§ **DATA FOR THE TASK**
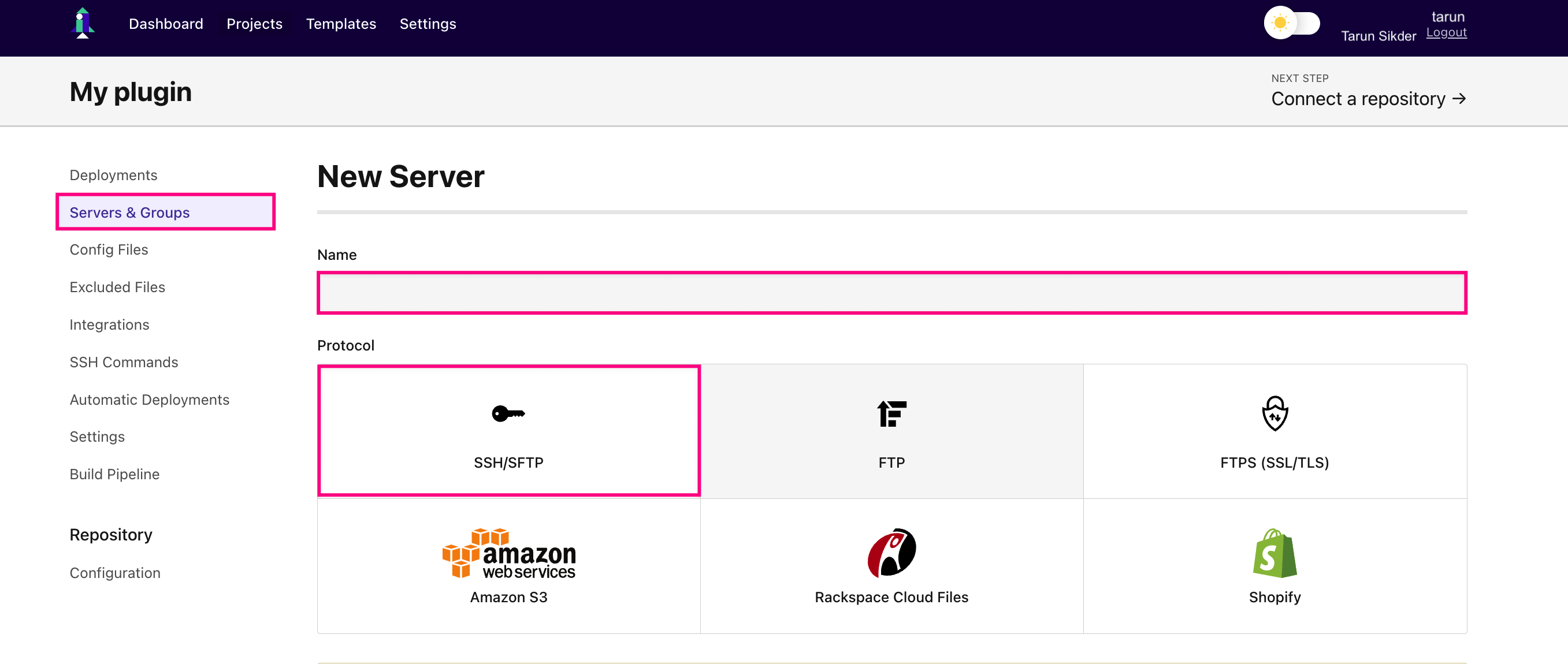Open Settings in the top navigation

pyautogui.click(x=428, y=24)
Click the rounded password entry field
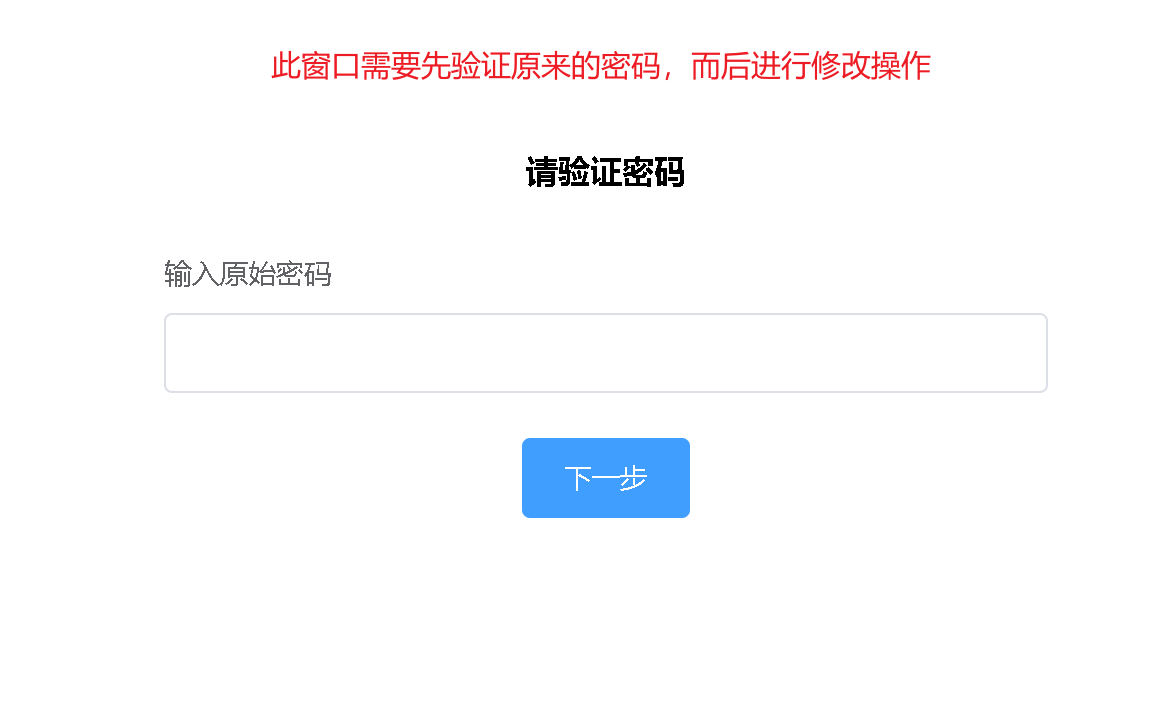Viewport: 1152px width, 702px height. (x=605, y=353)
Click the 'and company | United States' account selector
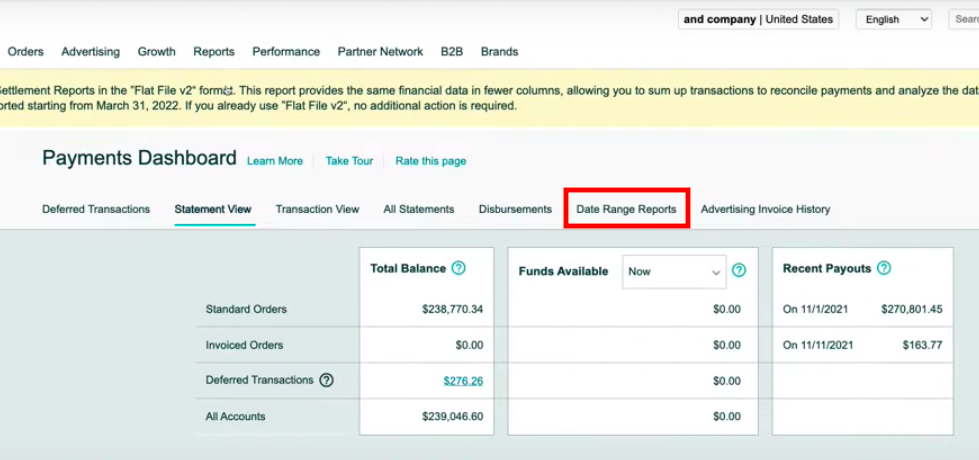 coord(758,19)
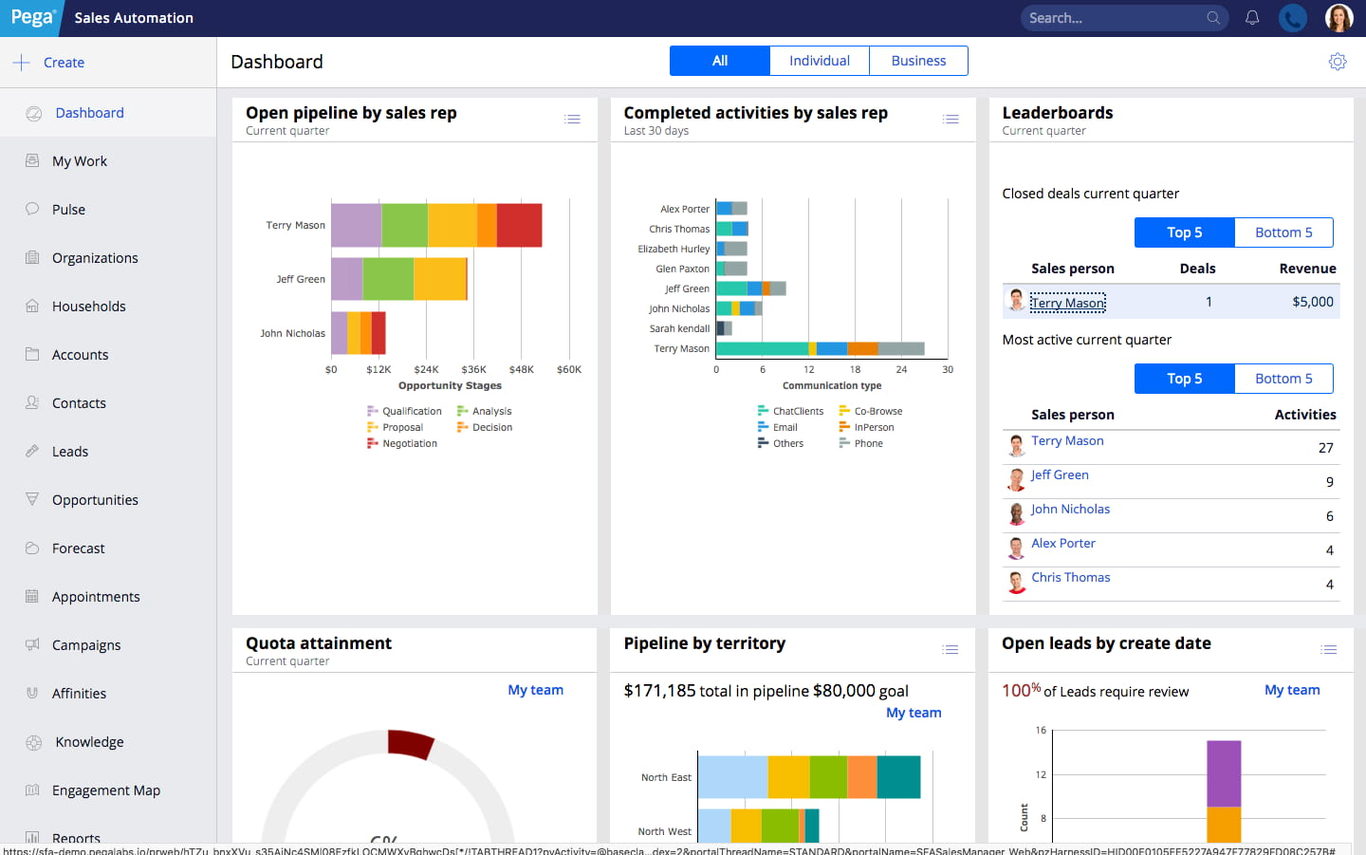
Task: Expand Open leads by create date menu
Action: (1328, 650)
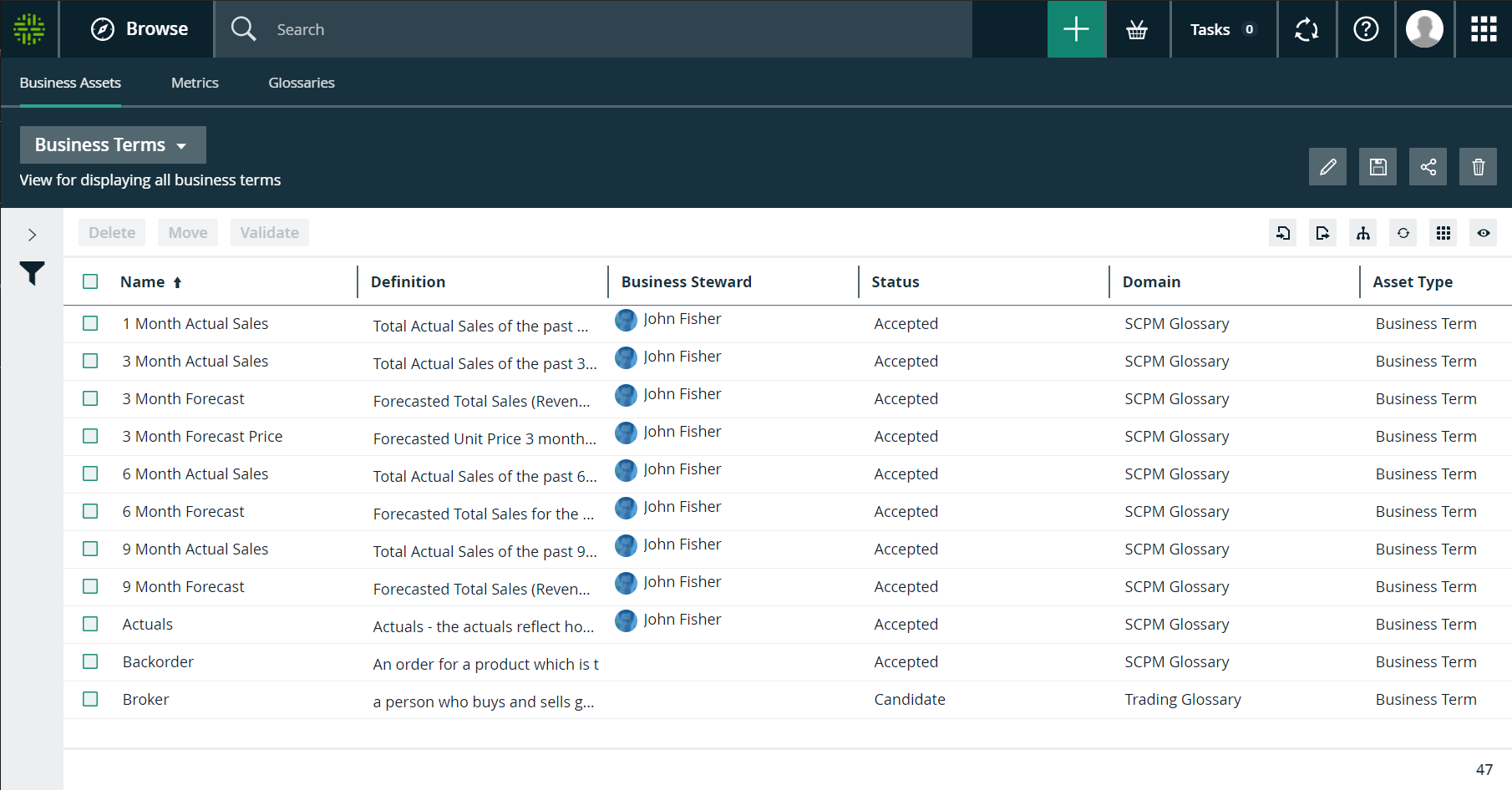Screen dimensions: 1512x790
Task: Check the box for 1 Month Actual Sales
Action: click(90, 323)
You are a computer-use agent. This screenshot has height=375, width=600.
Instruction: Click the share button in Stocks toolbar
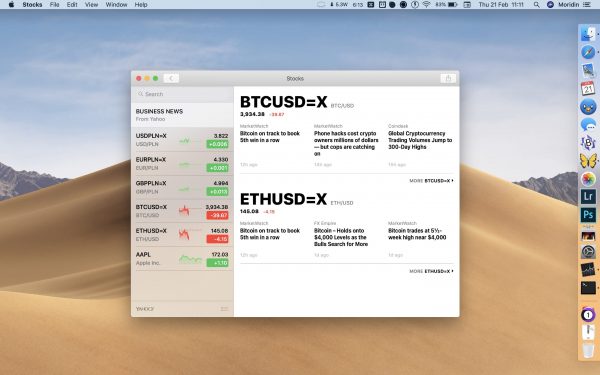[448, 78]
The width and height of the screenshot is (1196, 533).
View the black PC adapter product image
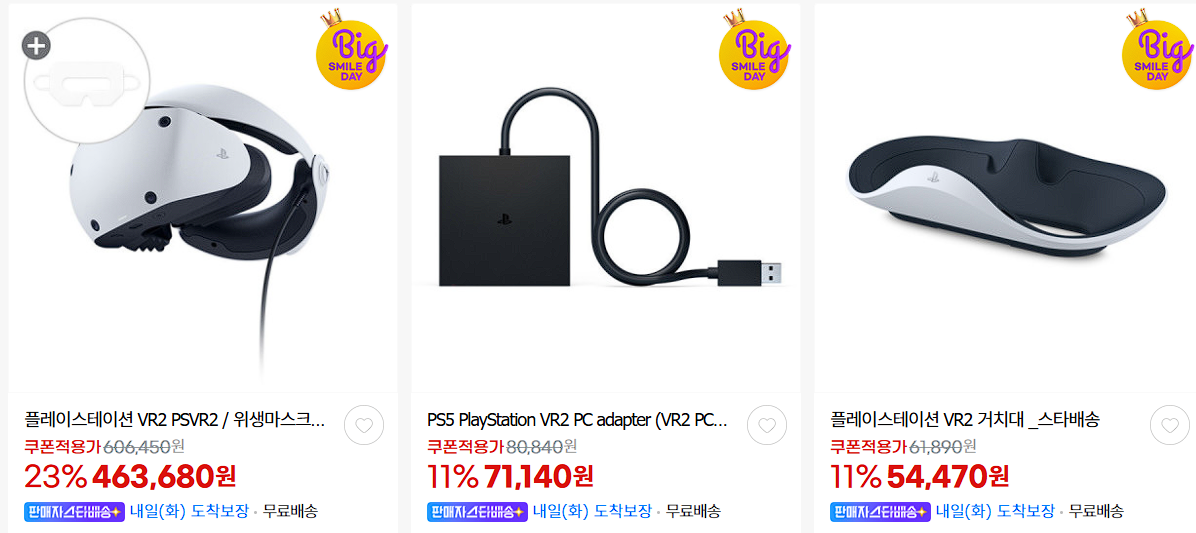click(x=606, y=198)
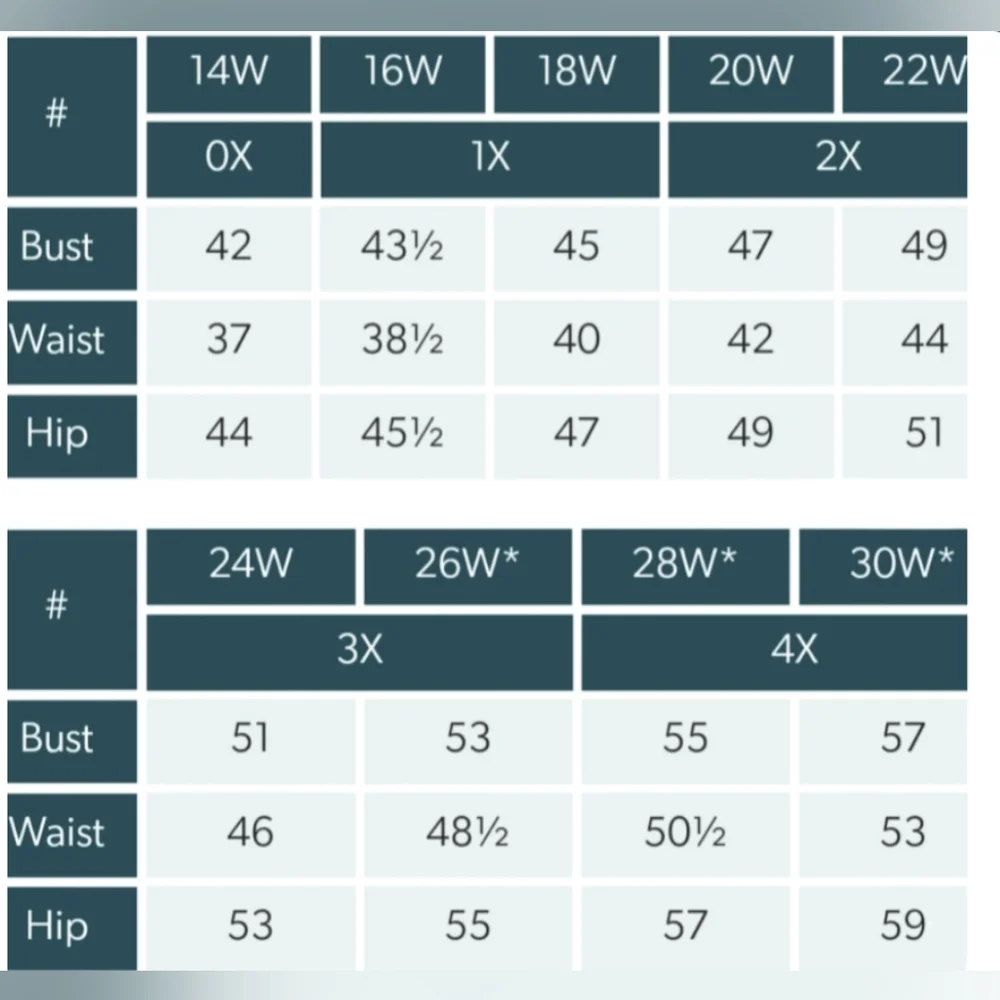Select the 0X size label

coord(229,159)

§ **WORK TO BE COMPLETED**
Which lines run from the one containing "Click the rounded password entry field" through the last line of the entries above? Output them exactly, both ends included, with no pictures.

§ **RESULT FOR THIS EXERCISE**
Click the rounded password entry field
Viewport: 1152px width, 702px height. (x=605, y=353)
Click the 'and company | United States' account selector
 coord(758,19)
Task: Expand Open leads by create date menu
Action: (1328, 650)
Screen dimensions: 1512x790
Task: Check the box for 1 Month Actual Sales
Action: click(90, 323)
You are a computer-use agent. This screenshot has height=375, width=600.
Instruction: Click the share button in Stocks toolbar
[448, 78]
The width and height of the screenshot is (1196, 533).
View the black PC adapter product image
click(x=606, y=198)
Select the 0X size label

coord(229,159)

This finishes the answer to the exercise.